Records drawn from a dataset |

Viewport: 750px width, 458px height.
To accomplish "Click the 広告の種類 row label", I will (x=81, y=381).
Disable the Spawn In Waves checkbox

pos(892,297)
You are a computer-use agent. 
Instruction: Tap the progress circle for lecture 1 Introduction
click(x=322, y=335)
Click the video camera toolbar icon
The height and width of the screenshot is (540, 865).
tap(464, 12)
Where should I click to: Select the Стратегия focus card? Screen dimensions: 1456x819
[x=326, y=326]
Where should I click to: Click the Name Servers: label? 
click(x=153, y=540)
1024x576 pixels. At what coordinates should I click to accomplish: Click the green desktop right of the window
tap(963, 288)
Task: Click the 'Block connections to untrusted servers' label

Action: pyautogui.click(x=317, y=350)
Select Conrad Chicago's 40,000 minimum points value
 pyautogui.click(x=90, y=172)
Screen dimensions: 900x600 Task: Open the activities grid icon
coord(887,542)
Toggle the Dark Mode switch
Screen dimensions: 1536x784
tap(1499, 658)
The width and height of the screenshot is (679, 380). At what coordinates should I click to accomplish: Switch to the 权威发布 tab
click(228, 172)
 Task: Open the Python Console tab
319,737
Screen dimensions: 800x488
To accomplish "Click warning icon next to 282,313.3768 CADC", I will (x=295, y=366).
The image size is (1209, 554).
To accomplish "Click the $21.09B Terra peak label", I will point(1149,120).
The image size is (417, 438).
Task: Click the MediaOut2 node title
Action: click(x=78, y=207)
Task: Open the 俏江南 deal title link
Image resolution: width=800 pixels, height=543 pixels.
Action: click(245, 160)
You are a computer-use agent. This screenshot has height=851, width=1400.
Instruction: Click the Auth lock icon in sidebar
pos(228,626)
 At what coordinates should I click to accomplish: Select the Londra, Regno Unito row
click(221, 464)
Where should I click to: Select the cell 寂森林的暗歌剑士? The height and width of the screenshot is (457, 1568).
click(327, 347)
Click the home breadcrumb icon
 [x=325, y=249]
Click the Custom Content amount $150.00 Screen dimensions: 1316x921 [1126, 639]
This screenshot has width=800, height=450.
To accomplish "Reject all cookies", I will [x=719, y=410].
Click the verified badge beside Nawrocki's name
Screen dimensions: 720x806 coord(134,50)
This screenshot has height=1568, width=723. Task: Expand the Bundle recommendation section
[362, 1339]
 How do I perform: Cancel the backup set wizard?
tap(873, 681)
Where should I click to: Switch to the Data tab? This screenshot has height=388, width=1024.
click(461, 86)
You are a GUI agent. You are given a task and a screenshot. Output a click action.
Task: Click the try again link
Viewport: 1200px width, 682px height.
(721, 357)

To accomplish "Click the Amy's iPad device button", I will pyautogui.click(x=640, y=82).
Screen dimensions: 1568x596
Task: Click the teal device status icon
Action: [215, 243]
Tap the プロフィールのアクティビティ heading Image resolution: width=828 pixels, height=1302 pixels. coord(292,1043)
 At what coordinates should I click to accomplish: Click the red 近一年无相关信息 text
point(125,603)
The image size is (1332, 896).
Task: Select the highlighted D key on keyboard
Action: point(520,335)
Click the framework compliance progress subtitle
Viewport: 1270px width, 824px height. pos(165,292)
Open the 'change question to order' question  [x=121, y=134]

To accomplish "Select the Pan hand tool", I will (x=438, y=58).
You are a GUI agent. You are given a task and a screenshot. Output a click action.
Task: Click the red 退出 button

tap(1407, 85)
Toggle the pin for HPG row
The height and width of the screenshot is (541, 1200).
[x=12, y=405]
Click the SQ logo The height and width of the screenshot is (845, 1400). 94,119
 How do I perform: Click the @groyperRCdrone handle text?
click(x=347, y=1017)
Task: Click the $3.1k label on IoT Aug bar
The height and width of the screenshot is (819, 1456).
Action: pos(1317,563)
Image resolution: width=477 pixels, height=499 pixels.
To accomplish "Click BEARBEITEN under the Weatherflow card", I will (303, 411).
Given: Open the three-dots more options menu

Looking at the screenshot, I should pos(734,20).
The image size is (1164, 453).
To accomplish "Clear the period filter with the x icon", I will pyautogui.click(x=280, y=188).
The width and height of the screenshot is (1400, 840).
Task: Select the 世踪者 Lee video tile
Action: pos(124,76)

EXERCISE BRIEF | Down to the last line, repeat the data exactly.

COMPLETED EXERCISE |
Viewport: 750px width, 458px height.
To accomplish "Click the 広告の種類 row label", I will (x=81, y=381).
Disable the Spawn In Waves checkbox

pos(892,297)
You are a computer-use agent. 
Instruction: Tap the progress circle for lecture 1 Introduction
click(x=322, y=335)
Click the video camera toolbar icon
The height and width of the screenshot is (540, 865).
tap(464, 12)
Where should I click to: Select the Стратегия focus card? Screen dimensions: 1456x819
[x=326, y=326]
Where should I click to: Click the Name Servers: label? 
click(x=153, y=540)
1024x576 pixels. At what coordinates should I click to accomplish: Click the green desktop right of the window
tap(963, 288)
Task: Click the 'Block connections to untrusted servers' label

Action: pyautogui.click(x=317, y=350)
Select Conrad Chicago's 40,000 minimum points value
 pyautogui.click(x=90, y=172)
Screen dimensions: 900x600 Task: Open the activities grid icon
coord(887,542)
Toggle the Dark Mode switch
Screen dimensions: 1536x784
tap(1499, 658)
The width and height of the screenshot is (679, 380). At what coordinates should I click to accomplish: Switch to the 权威发布 tab
click(228, 172)
 Task: Open the Python Console tab
319,737
Screen dimensions: 800x488
To accomplish "Click warning icon next to 282,313.3768 CADC", I will (x=295, y=366).
The image size is (1209, 554).
To accomplish "Click the $21.09B Terra peak label", I will point(1149,120).
The image size is (417, 438).
Task: Click the MediaOut2 node title
Action: click(x=78, y=207)
Task: Open the 俏江南 deal title link
Image resolution: width=800 pixels, height=543 pixels.
Action: click(245, 160)
You are a computer-use agent. This screenshot has height=851, width=1400.
Instruction: Click the Auth lock icon in sidebar
pos(228,626)
 At what coordinates should I click to accomplish: Select the Londra, Regno Unito row
click(221, 464)
Where should I click to: Select the cell 寂森林的暗歌剑士? The height and width of the screenshot is (457, 1568).
click(327, 347)
Click the home breadcrumb icon
 [x=325, y=249]
Click the Custom Content amount $150.00 Screen dimensions: 1316x921 [1126, 639]
This screenshot has width=800, height=450.
To accomplish "Reject all cookies", I will [x=719, y=410].
Click the verified badge beside Nawrocki's name
Screen dimensions: 720x806 coord(134,50)
This screenshot has height=1568, width=723. Task: Expand the Bundle recommendation section
[362, 1339]
 How do I perform: Cancel the backup set wizard?
tap(873, 681)
Where should I click to: Switch to the Data tab? This screenshot has height=388, width=1024.
click(461, 86)
You are a GUI agent. You are given a task and a screenshot. Output a click action.
Task: Click the try again link
Viewport: 1200px width, 682px height.
(721, 357)

To accomplish "Click the Amy's iPad device button", I will pyautogui.click(x=640, y=82).
Screen dimensions: 1568x596
Task: Click the teal device status icon
Action: [215, 243]
Tap the プロフィールのアクティビティ heading Image resolution: width=828 pixels, height=1302 pixels. coord(292,1043)
 At what coordinates should I click to accomplish: Click the red 近一年无相关信息 text
point(125,603)
The image size is (1332, 896).
Task: Select the highlighted D key on keyboard
Action: point(520,335)
Click the framework compliance progress subtitle
Viewport: 1270px width, 824px height. pos(165,292)
Open the 'change question to order' question  [x=121, y=134]

To accomplish "Select the Pan hand tool", I will (x=438, y=58).
You are a GUI agent. You are given a task and a screenshot. Output a click action.
Task: Click the red 退出 button

tap(1407, 85)
Toggle the pin for HPG row
The height and width of the screenshot is (541, 1200).
[x=12, y=405]
Click the SQ logo The height and width of the screenshot is (845, 1400). 94,119
 How do I perform: Click the @groyperRCdrone handle text?
click(x=347, y=1017)
Task: Click the $3.1k label on IoT Aug bar
The height and width of the screenshot is (819, 1456).
Action: pos(1317,563)
Image resolution: width=477 pixels, height=499 pixels.
To accomplish "Click BEARBEITEN under the Weatherflow card", I will (303, 411).
Given: Open the three-dots more options menu

Looking at the screenshot, I should pos(734,20).
The image size is (1164, 453).
To accomplish "Clear the period filter with the x icon", I will pyautogui.click(x=280, y=188).
The width and height of the screenshot is (1400, 840).
Task: Select the 世踪者 Lee video tile
Action: pos(124,76)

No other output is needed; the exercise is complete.